**Work to be completed:**
Line by line, reproduce the material below exactly.

· · · ·

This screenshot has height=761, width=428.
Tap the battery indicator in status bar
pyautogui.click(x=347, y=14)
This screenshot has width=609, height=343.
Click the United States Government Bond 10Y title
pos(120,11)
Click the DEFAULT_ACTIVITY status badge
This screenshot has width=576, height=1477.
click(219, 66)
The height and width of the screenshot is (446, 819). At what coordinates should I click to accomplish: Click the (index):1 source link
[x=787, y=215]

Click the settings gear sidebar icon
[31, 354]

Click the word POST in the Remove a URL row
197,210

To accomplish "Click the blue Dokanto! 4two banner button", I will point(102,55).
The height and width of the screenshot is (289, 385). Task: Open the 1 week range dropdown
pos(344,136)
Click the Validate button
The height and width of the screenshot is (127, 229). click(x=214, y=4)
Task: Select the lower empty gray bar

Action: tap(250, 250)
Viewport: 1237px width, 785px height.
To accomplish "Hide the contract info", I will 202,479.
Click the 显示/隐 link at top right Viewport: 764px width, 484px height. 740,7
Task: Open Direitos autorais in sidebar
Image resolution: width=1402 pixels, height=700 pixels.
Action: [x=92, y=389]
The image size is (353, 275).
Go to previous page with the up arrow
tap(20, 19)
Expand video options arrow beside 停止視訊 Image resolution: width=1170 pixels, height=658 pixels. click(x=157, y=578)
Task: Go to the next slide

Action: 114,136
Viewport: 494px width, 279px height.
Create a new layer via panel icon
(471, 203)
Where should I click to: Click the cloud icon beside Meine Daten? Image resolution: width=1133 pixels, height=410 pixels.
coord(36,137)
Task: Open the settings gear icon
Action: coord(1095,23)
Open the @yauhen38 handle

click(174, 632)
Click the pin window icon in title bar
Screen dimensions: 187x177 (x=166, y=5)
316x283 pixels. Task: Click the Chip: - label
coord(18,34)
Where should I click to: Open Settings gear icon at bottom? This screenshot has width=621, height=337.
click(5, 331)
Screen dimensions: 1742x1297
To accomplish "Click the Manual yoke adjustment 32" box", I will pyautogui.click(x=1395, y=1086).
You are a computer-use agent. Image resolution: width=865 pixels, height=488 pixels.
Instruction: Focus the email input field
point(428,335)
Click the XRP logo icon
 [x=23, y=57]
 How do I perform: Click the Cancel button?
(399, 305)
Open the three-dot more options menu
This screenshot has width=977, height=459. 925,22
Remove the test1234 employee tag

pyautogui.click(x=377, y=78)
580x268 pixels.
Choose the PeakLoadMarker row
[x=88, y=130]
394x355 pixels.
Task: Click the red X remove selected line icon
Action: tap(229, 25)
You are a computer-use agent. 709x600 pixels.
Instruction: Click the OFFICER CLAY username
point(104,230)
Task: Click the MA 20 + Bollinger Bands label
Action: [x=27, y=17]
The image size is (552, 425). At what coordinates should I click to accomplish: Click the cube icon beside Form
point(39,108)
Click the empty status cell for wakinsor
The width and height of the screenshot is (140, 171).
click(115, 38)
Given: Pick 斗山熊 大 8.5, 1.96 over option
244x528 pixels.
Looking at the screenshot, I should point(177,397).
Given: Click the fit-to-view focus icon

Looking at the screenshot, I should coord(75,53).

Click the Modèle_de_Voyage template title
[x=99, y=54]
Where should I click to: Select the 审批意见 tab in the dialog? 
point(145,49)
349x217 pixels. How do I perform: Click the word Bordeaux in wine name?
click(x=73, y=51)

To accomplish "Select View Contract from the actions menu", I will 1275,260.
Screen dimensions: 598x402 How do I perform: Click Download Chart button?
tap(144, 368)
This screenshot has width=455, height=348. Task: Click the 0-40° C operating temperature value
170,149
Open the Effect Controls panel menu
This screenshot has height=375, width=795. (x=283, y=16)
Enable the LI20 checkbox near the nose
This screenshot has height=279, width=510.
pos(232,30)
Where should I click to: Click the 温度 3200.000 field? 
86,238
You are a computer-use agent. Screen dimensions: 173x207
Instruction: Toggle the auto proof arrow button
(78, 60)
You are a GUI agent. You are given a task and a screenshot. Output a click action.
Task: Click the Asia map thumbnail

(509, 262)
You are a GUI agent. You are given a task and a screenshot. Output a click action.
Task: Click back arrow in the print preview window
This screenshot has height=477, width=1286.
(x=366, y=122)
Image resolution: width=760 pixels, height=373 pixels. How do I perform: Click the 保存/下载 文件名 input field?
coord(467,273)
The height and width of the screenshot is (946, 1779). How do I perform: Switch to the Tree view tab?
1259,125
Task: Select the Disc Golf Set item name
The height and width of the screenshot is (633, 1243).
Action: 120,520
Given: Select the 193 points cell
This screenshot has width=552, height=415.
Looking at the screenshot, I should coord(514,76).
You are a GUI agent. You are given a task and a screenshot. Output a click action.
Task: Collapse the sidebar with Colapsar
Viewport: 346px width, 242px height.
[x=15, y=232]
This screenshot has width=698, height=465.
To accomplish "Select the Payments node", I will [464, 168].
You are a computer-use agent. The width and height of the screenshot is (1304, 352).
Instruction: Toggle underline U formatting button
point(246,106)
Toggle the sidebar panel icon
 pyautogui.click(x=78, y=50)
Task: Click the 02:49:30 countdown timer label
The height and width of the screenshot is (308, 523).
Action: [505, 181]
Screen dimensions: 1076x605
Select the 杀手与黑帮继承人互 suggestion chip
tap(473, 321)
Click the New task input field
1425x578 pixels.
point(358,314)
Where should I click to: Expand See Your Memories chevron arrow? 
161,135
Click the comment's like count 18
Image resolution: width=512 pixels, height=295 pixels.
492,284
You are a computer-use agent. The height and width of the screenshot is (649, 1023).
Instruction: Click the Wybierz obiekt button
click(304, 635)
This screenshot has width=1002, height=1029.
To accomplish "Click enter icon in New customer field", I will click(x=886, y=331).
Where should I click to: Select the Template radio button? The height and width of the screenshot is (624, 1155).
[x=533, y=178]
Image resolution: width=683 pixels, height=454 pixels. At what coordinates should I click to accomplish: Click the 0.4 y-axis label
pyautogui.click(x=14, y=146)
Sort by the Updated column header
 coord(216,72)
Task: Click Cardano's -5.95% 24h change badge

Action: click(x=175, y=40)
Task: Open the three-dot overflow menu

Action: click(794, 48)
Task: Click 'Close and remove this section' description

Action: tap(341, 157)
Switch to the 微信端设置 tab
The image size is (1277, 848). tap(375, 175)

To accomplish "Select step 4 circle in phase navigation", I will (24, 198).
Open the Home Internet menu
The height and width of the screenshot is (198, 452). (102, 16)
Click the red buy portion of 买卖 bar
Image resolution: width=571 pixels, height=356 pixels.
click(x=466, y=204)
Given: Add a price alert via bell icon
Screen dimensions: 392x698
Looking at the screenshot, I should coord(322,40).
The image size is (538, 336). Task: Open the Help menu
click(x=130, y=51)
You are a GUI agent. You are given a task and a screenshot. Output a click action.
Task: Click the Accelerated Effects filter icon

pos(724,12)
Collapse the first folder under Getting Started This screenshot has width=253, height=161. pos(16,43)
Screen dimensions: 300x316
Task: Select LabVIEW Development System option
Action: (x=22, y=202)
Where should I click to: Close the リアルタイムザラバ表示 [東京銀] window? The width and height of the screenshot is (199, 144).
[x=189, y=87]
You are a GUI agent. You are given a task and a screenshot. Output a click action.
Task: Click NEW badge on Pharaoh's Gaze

· · · ·

**Response box:**
This screenshot has height=761, width=428.
Tap the battery indicator in status bar
pyautogui.click(x=347, y=14)
This screenshot has width=609, height=343.
Click the United States Government Bond 10Y title
pos(120,11)
Click the DEFAULT_ACTIVITY status badge
This screenshot has width=576, height=1477.
click(219, 66)
The height and width of the screenshot is (446, 819). At what coordinates should I click to accomplish: Click the (index):1 source link
[x=787, y=215]

Click the settings gear sidebar icon
[31, 354]

Click the word POST in the Remove a URL row
197,210

To accomplish "Click the blue Dokanto! 4two banner button", I will point(102,55).
The height and width of the screenshot is (289, 385). Task: Open the 1 week range dropdown
pos(344,136)
Click the Validate button
The height and width of the screenshot is (127, 229). click(x=214, y=4)
Task: Select the lower empty gray bar

Action: tap(250, 250)
Viewport: 1237px width, 785px height.
To accomplish "Hide the contract info", I will 202,479.
Click the 显示/隐 link at top right Viewport: 764px width, 484px height. 740,7
Task: Open Direitos autorais in sidebar
Image resolution: width=1402 pixels, height=700 pixels.
Action: [x=92, y=389]
The image size is (353, 275).
Go to previous page with the up arrow
tap(20, 19)
Expand video options arrow beside 停止視訊 Image resolution: width=1170 pixels, height=658 pixels. click(x=157, y=578)
Task: Go to the next slide

Action: 114,136
Viewport: 494px width, 279px height.
Create a new layer via panel icon
(471, 203)
Where should I click to: Click the cloud icon beside Meine Daten? Image resolution: width=1133 pixels, height=410 pixels.
coord(36,137)
Task: Open the settings gear icon
Action: coord(1095,23)
Open the @yauhen38 handle

click(174, 632)
Click the pin window icon in title bar
Screen dimensions: 187x177 (x=166, y=5)
316x283 pixels. Task: Click the Chip: - label
coord(18,34)
Where should I click to: Open Settings gear icon at bottom? This screenshot has width=621, height=337.
click(5, 331)
Screen dimensions: 1742x1297
To accomplish "Click the Manual yoke adjustment 32" box", I will pyautogui.click(x=1395, y=1086).
You are a computer-use agent. Image resolution: width=865 pixels, height=488 pixels.
Instruction: Focus the email input field
point(428,335)
Click the XRP logo icon
 [x=23, y=57]
 How do I perform: Click the Cancel button?
(399, 305)
Open the three-dot more options menu
This screenshot has width=977, height=459. 925,22
Remove the test1234 employee tag

pyautogui.click(x=377, y=78)
580x268 pixels.
Choose the PeakLoadMarker row
[x=88, y=130]
394x355 pixels.
Task: Click the red X remove selected line icon
Action: tap(229, 25)
You are a computer-use agent. 709x600 pixels.
Instruction: Click the OFFICER CLAY username
point(104,230)
Task: Click the MA 20 + Bollinger Bands label
Action: [x=27, y=17]
The image size is (552, 425). At what coordinates should I click to accomplish: Click the cube icon beside Form
point(39,108)
Click the empty status cell for wakinsor
The width and height of the screenshot is (140, 171).
click(115, 38)
Given: Pick 斗山熊 大 8.5, 1.96 over option
244x528 pixels.
Looking at the screenshot, I should point(177,397).
Given: Click the fit-to-view focus icon

Looking at the screenshot, I should coord(75,53).

Click the Modèle_de_Voyage template title
[x=99, y=54]
Where should I click to: Select the 审批意见 tab in the dialog? 
point(145,49)
349x217 pixels. How do I perform: Click the word Bordeaux in wine name?
click(x=73, y=51)

To accomplish "Select View Contract from the actions menu", I will 1275,260.
Screen dimensions: 598x402 How do I perform: Click Download Chart button?
tap(144, 368)
This screenshot has width=455, height=348. Task: Click the 0-40° C operating temperature value
170,149
Open the Effect Controls panel menu
This screenshot has height=375, width=795. (x=283, y=16)
Enable the LI20 checkbox near the nose
This screenshot has height=279, width=510.
pos(232,30)
Where should I click to: Click the 温度 3200.000 field? 
86,238
You are a computer-use agent. Screen dimensions: 173x207
Instruction: Toggle the auto proof arrow button
(78, 60)
You are a GUI agent. You are given a task and a screenshot. Output a click action.
Task: Click the Asia map thumbnail

(509, 262)
You are a GUI agent. You are given a task and a screenshot. Output a click action.
Task: Click back arrow in the print preview window
This screenshot has height=477, width=1286.
(x=366, y=122)
Image resolution: width=760 pixels, height=373 pixels. How do I perform: Click the 保存/下载 文件名 input field?
coord(467,273)
The height and width of the screenshot is (946, 1779). How do I perform: Switch to the Tree view tab?
1259,125
Task: Select the Disc Golf Set item name
The height and width of the screenshot is (633, 1243).
Action: 120,520
Given: Select the 193 points cell
This screenshot has width=552, height=415.
Looking at the screenshot, I should coord(514,76).
You are a GUI agent. You are given a task and a screenshot. Output a click action.
Task: Collapse the sidebar with Colapsar
Viewport: 346px width, 242px height.
[x=15, y=232]
This screenshot has width=698, height=465.
To accomplish "Select the Payments node", I will [464, 168].
You are a computer-use agent. The width and height of the screenshot is (1304, 352).
Instruction: Toggle underline U formatting button
point(246,106)
Toggle the sidebar panel icon
 pyautogui.click(x=78, y=50)
Task: Click the 02:49:30 countdown timer label
The height and width of the screenshot is (308, 523).
Action: [505, 181]
Screen dimensions: 1076x605
Select the 杀手与黑帮继承人互 suggestion chip
tap(473, 321)
Click the New task input field
1425x578 pixels.
point(358,314)
Where should I click to: Expand See Your Memories chevron arrow? 
161,135
Click the comment's like count 18
Image resolution: width=512 pixels, height=295 pixels.
492,284
You are a computer-use agent. The height and width of the screenshot is (649, 1023).
Instruction: Click the Wybierz obiekt button
click(304, 635)
This screenshot has width=1002, height=1029.
To accomplish "Click enter icon in New customer field", I will click(x=886, y=331).
Where should I click to: Select the Template radio button? The height and width of the screenshot is (624, 1155).
[x=533, y=178]
Image resolution: width=683 pixels, height=454 pixels. At what coordinates should I click to accomplish: Click the 0.4 y-axis label
pyautogui.click(x=14, y=146)
Sort by the Updated column header
 coord(216,72)
Task: Click Cardano's -5.95% 24h change badge

Action: click(x=175, y=40)
Task: Open the three-dot overflow menu

Action: click(794, 48)
Task: Click 'Close and remove this section' description

Action: tap(341, 157)
Switch to the 微信端设置 tab
The image size is (1277, 848). tap(375, 175)

To accomplish "Select step 4 circle in phase navigation", I will (24, 198).
Open the Home Internet menu
The height and width of the screenshot is (198, 452). (102, 16)
Click the red buy portion of 买卖 bar
Image resolution: width=571 pixels, height=356 pixels.
click(x=466, y=204)
Given: Add a price alert via bell icon
Screen dimensions: 392x698
Looking at the screenshot, I should coord(322,40).
The image size is (538, 336). Task: Open the Help menu
click(x=130, y=51)
You are a GUI agent. You are given a task and a screenshot. Output a click action.
Task: Click the Accelerated Effects filter icon

pos(724,12)
Collapse the first folder under Getting Started This screenshot has width=253, height=161. pos(16,43)
Screen dimensions: 300x316
Task: Select LabVIEW Development System option
Action: (x=22, y=202)
Where should I click to: Close the リアルタイムザラバ表示 [東京銀] window? The width and height of the screenshot is (199, 144).
[x=189, y=87]
You are a GUI agent. You are given a task and a screenshot. Output a click action.
Task: Click NEW badge on Pharaoh's Gaze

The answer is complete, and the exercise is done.